■ JOB
Copy the passage of the thesis description below from "Confinement, prejudice, and" to "beyond penal reform.", replacing "incarcerated women" with "imprisoned women" wherever it occurs.

PhD:  American and Canadian Studies

Thesis Title:  ‘We Asked for Life!’: American Women’s Prison Zines as sites of Art and Protest 1920-2017


Thesis Description:

Confinement, prejudice, and social alienation render incarcerated women the most invisible members of American society. Yet despite their invisibility, and in some ways as a direct response to it, incarcerated women have for over a century produced prison zines that shine a light on a largely obscured and forgotten world. My PhD analyses over 75 publications from across the US, arguing that the prison is a unique environment for creative production that leads to a distinctive and compelling sub-genre of American literature. I examine how they dismantle and expand upon various genres including collective autobiography and lesbian and feminist print culture in order to connect, educate and resist, depicting a complex protest aesthetic that calls for wider social change beyond penal reform.

Prison zines are short collections of art and literature produced by inmates that circulate in the prison where they are produced, in other penal facilities in America, and even among the general public. Over the past century the production of women’s prison zines has varied with the emergence of externally edited zines in the 1960s signifying a shift away from the more traditional, ‘in-house’ publications. The writers of these externally edited zines worked in collaboration with outside organisations or individuals such as ‘The Santa Cruz Women’s Prison Project’ and ‘The Chicago Books to Women in Prison Project’ for technical and organisational support in an attempt to overcome prison censorship. The zines cover a broad range of topics in addition to the criminal justice system, such as race, motherhood, physical and sexual abuse, addiction and education. The cacophony of voices in zines adds detail to the tradition of women’s prison writing, beyond the popular autobiographies of Assata Shakur and Angela Davis, and beyond the statistics and stereotypes that pervade popular perceptions of female prisoners. 

My PhD expands on the research I have already undertaken at masters level on women’s prison zines from the 1970s by plotting the entire literary tradition from the earliest publication, through the twentieth century, and into twenty-first century mass incarceration. Where a handful of scholars have traced male prison zines back to nineteenth-century debtors’ prison publications, early women’s prison zines are often overlooked. In the formative years of female incarceration, women were generally held in small sections of men’s prisons instead of independent female facilities and were almost entirely ignored by authorities as a result. Despite some women contributing to the publications that came out of these co-ed prisons, scholars have identified the first women’s prison zine as the Eagle in 1935, when independent women’s incarceration facilities were becoming more widespread. However, my preliminary research has found several zines that predate even the Eagle, suggesting that this tradition is far richer and more extensive than previously thought. Zines were evident in women’s prisons across the United States as early as 1900, with their frequency mirroring the growth of incarceration numbers during certain periods. Following the thirties and the Reformatory movement, significant periods of female incarceration (and zine activity) can be seen first in the sixties and seventies with the rise of many social movements and the start of mass incarceration for women, and from the eighties onwards, a period that has seen a significant increase in the number of women in prison owing to the ‘tough on crime’ and ‘war on drugs’ policies.

■ SUPPLIED MATERIAL
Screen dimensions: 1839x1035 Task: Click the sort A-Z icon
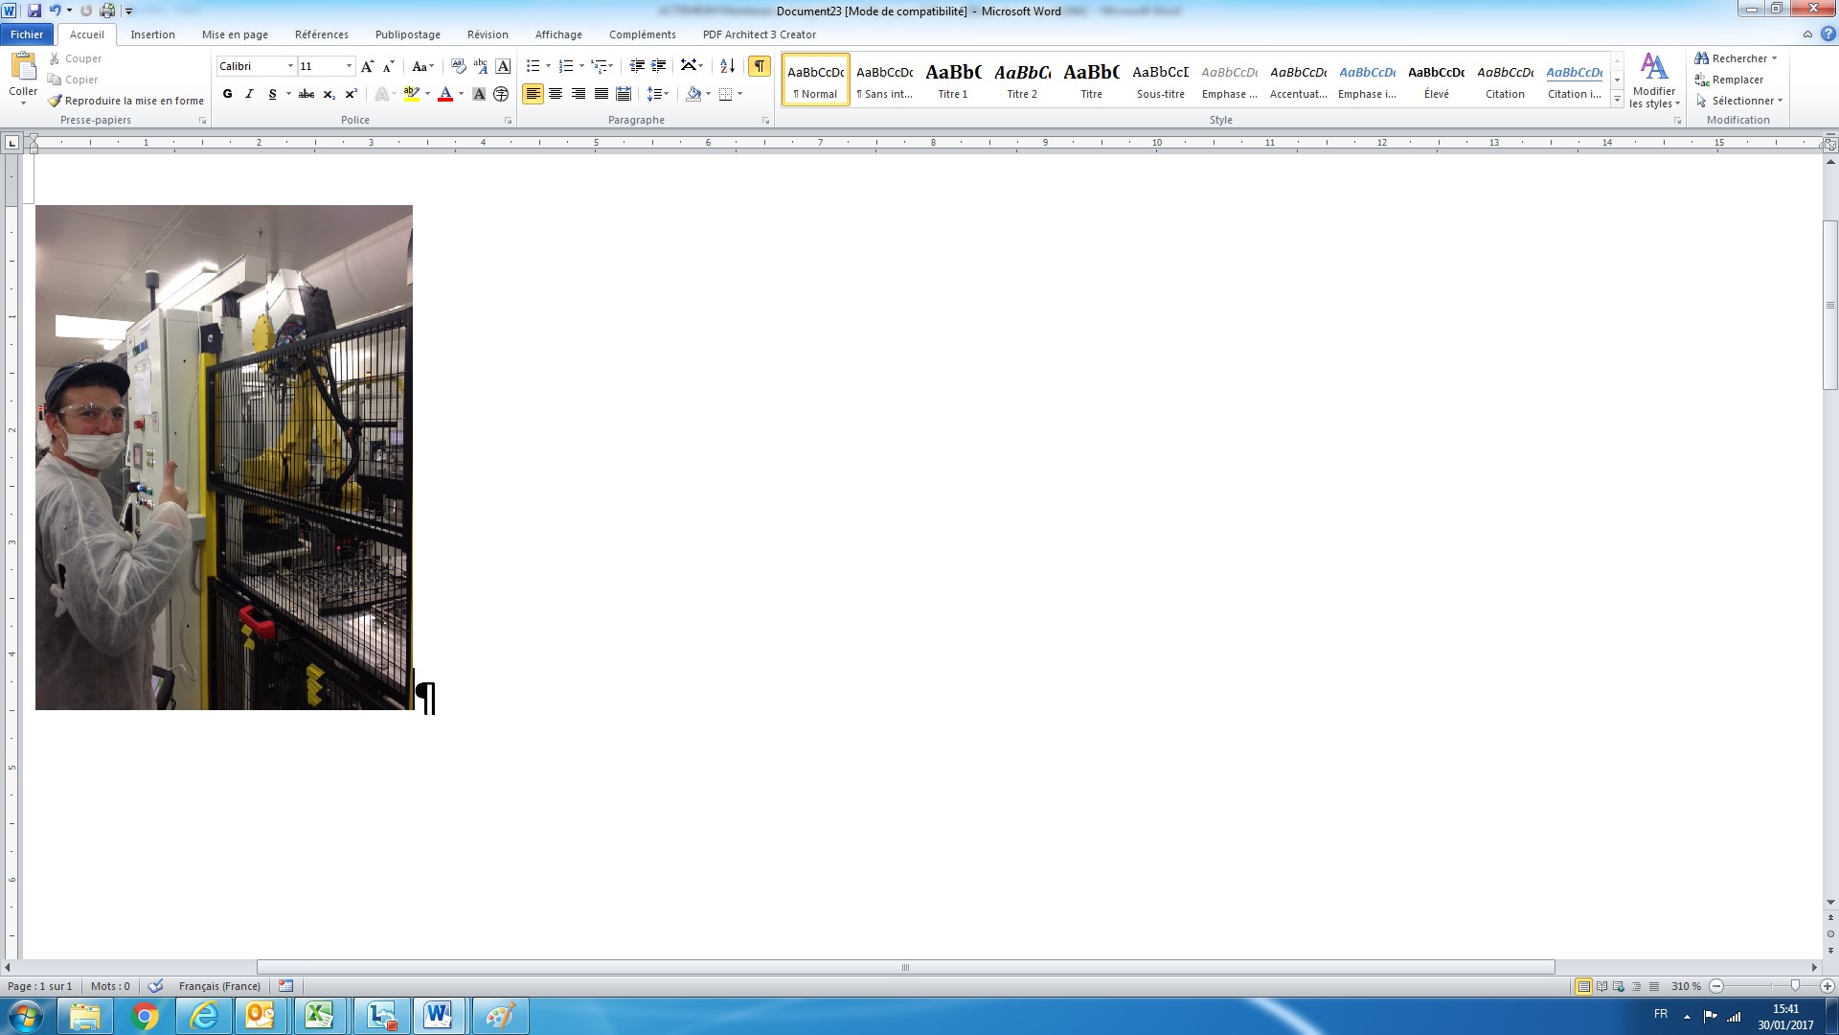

--

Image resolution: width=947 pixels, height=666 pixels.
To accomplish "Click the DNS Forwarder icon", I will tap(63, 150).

■ ANSWER TO THIS TASK
Confinement, prejudice, and social alienation render imprisoned women the most invisible members of American society. Yet despite their invisibility, and in some ways as a direct response to it, imprisoned women have for over a century produced prison zines that shine a light on a largely obscured and forgotten world. My PhD analyses over 75 publications from across the US, arguing that the prison is a unique environment for creative production that leads to a distinctive and compelling sub-genre of American literature. I examine how they dismantle and expand upon various genres including collective autobiography and lesbian and feminist print culture in order to connect, educate and resist, depicting a complex protest aesthetic that calls for wider social change beyond penal reform.